If everything is working correctly, a 2-row × 1280-column tensor like tensor([[ 0.0373, ....])
should be displayed
If not, you may see an error like the following:
NameError: name 'embeddings' is not defined
Similarly, you can check the contents of the variables used in the Jupyter Lab notebook.
Try entering seqs
into a new cell and run it:
['MSLKRKNIALIPAAGIGVRFGADKPKQYVEIGSKTVLEHVL',
'MIQSQINRNIRLDLADAILLSKAKKDLSFAEIADGTGLA']

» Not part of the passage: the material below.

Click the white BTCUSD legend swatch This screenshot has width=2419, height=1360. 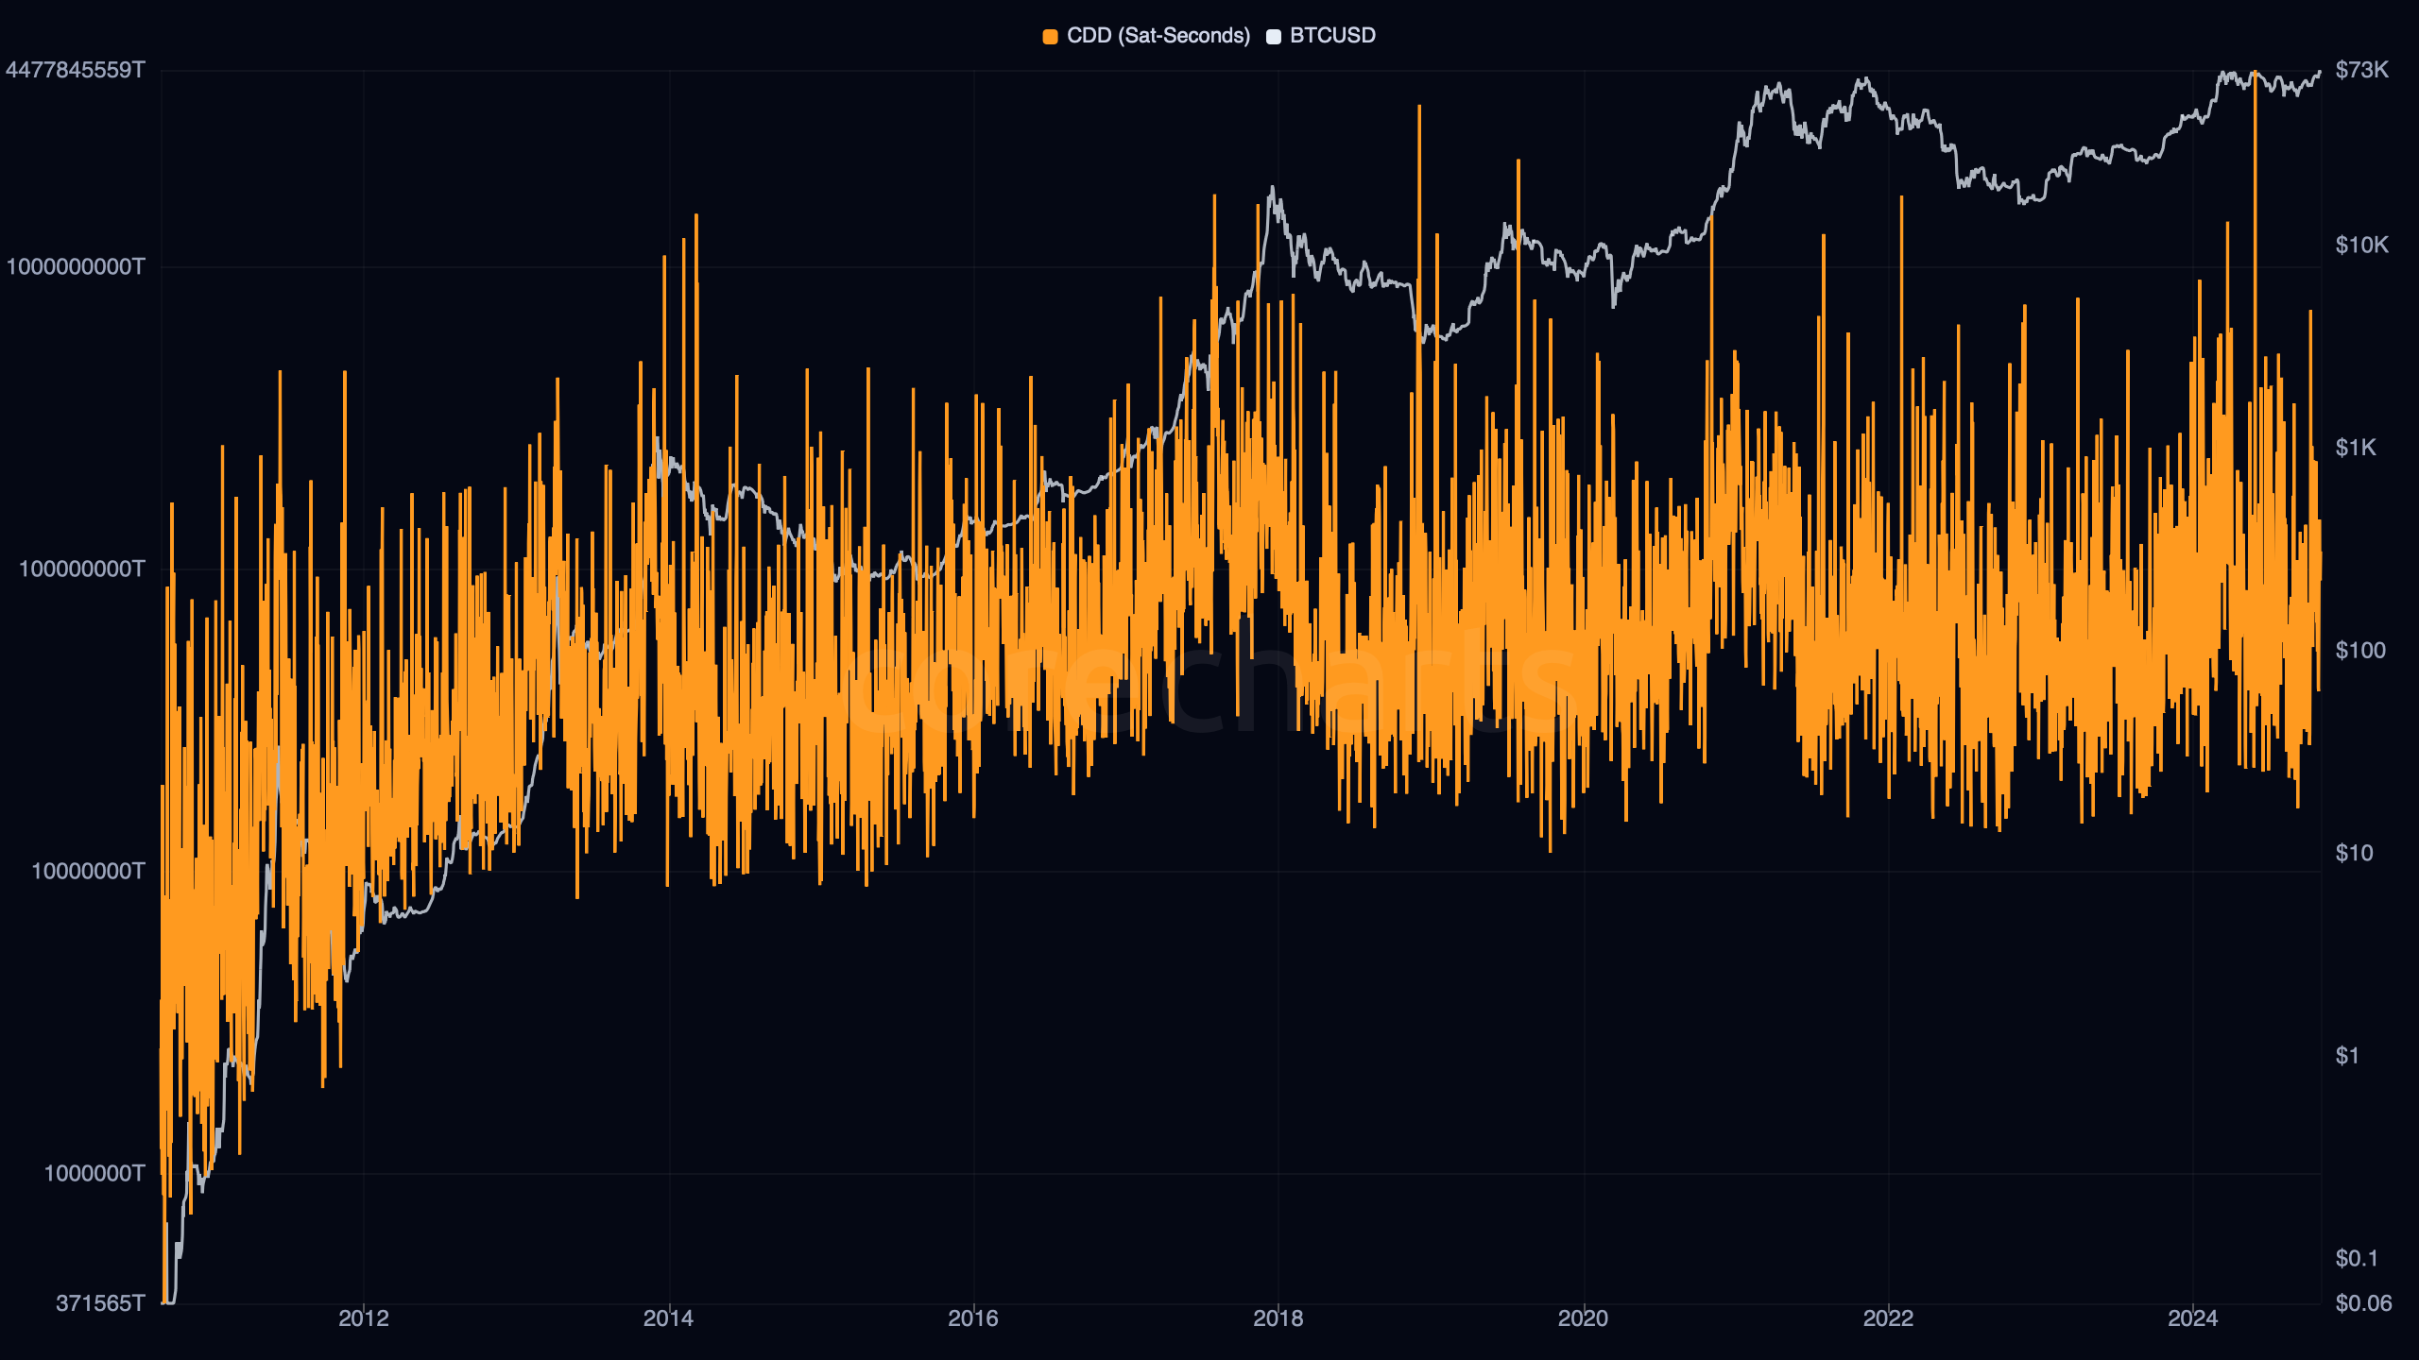1273,37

In most cases, this will work correctly.
If nothing is displayed, you may have mistyped the variable name seqs
, or Jupyter Lab may not be functioning properly.
Next, try entering cfg
and running the cell:
{'name': 'ESM2nv_Inference', 'desc': 'Minimum configuration for initializing a ESM2nv model for inference.',..... }
Or enter inferer
and run the cell:
ESM1nvInference(
(model): ESM2nvModel(
(model): ESMnvBertModel(
...
If neither of these outputs appears, it is likely that an earlier step before running Jupyter Lab failed. One possibility is a failure during model download.
Try re-running step 5-2, where you execute python download_artifacts.py
.
The download process should take several tens of minutes.
If it completes immediately or returns an error, check for typos in the command and try again.